Gather and copy each line in the rows below that contains the string "accomplish". Treat uppercase and lowercase letters as different.
— start Provided data —
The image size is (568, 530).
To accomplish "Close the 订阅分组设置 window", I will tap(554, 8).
— end Provided data —
— start Provided data —
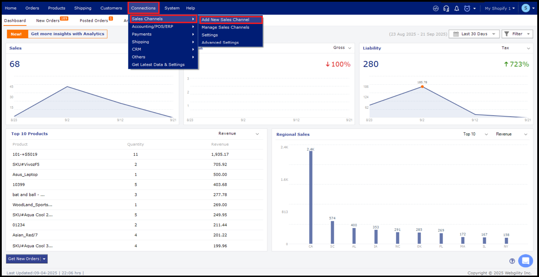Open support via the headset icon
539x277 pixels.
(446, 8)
— end Provided data —
— start Provided data —
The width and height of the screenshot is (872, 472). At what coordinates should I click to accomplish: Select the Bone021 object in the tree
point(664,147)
— end Provided data —
**The reply**
To accomplish "Close the 订阅分组设置 window", I will tap(554, 8).
The width and height of the screenshot is (872, 472). At what coordinates should I click to accomplish: Select the Bone021 object in the tree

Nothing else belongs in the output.